A new study by Michelmann et al. (Hanslmayr lab) published in PLoS Biology reveals the neural mechanisms that enable our brains to replay videos and sounds experienced in the past. In their study, Michelmann et al let subjects encode short video and sound clips and asked them to mentally replay these later. Using temporal pattern similarity analysis the authors show that the phase at 8 Hz carries a temporal signature of the replayed stimulus. This replay is linked to a decrease in power (i.e. desynchronization) in the same frequency range. This study is the first to reveal a domain general neural mechanism which underlies the replay of dynamic memories.
A new study from the Hanslmayr lab published in the Journal of Neuroscience has shown that retrieving memories of events from our past may take place quicker than we previously thought – and it is possible to interfere with that process. The process of retrieving episodic memory, personal experiences that require revisiting sensory information received in the past, was believed to be a relatively slow process in the brain – taking around half a second. Using electroencephalography (EEG), which monitors neural activity with a high time resolution, the team showed that episodic retrieval starts with a very rapid reactivation of sensory brain areas. The findings provide the first neural evidence for this early sensory activation, and show that it actually takes between 0.1 and 0.2 seconds to recall the event. Furthermore, the initial activation of sensory brain areas was shown, for the first time, to be causally relevant for conscious remembering using TMS.

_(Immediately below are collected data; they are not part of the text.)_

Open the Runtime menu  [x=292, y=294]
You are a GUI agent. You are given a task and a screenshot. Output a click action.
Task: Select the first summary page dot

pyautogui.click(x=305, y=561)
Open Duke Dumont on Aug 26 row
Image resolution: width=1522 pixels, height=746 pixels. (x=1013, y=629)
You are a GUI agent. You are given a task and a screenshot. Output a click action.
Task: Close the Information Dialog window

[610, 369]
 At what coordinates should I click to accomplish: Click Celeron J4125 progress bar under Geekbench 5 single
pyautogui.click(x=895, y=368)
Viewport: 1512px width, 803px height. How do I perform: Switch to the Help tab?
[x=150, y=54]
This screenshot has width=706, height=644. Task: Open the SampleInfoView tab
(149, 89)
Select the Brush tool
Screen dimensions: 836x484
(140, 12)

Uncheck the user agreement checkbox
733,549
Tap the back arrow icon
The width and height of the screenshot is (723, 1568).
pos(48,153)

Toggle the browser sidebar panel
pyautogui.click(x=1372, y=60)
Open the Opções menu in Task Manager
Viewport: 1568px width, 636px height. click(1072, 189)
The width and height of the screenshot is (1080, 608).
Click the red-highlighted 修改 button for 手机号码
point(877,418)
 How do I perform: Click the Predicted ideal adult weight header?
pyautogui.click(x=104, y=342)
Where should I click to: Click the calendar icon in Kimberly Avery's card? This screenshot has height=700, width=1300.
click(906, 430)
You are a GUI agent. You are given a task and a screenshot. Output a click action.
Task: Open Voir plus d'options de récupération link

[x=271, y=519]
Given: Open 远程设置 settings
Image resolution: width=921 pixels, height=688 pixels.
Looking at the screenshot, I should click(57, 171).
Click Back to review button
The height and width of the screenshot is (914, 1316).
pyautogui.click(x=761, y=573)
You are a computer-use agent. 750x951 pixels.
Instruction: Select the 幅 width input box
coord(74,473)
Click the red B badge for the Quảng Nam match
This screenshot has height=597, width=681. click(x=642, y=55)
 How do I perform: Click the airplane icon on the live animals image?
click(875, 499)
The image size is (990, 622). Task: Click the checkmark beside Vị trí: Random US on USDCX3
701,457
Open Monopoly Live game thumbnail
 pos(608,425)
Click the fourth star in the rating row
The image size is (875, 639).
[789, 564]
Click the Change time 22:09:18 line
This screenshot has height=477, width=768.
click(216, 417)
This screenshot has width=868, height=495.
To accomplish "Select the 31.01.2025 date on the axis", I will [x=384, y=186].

How does the brain transform brief experiences into lasting memory traces? Dr. Staresina has been awarded the prestigious Sir Henry Dale Fellowship, conjointly funded by the Royal Society and the Wellcome Trust, to investigate episodic memory processes during post-learning offline periods. These time windows (entailing both sleep and awake rest) appear to constitute a critical period for new memory traces to solidify. Dr. Staresina’s research will employ intracranial Electroencephalography (iEEG), high-field functional magnetic resonance imaging (fMRI) and transcranial electrical stimulation (tES) to systematically elucidate how the hippocampus, a key region for intact memory, processes previous experiences during offline periods and re-distributes them throughout the brain in the service of successful memory formation.
Dr Sarah Aldred attended the Cell symposia meeting in Amsterdam this week where Henriette van Praag spoke about Exercise, adult hippocampal neurogenesis and spatial memory.
It was an excellent presentation where Henriette reminded us all that exercise stimulates neurogenesis. She presented wonderful data showing how her work has evaluated the neurogenesis in the medial and lateral entorhinal cortex and the impact this has on spatial memory.
Kobilo T1, Liu QR, Gandhi K, Mughal M, Shaham Y, van Praag H. Running is the neurogenic and neurotrophic stimulus in environmental enrichment. . Learn Mem. 2011 Aug 30;18(9):605-9. doi: 10.1101/lm.2283011.
Dr Jonathan Lee has recently begun a new £605k grant funded by the Medical Research Council. The focus of the project will be on instrumental cocaine memory reconsolidation. We will be building on our recent work showing that instrumental sucrose memories (the memories that support a rat pressing a lever for a sucrose reward) do undergo reconsolidation, and so can be impaired to reduce reward-seeking. The new project will seek to translate these findings to models of cocaine addiction, in order to test whether such an approach can reduce relapse to cocaine seeking. Dr Marc Exton-McGuinness has returned to Birmingham in order to lead the research on this project.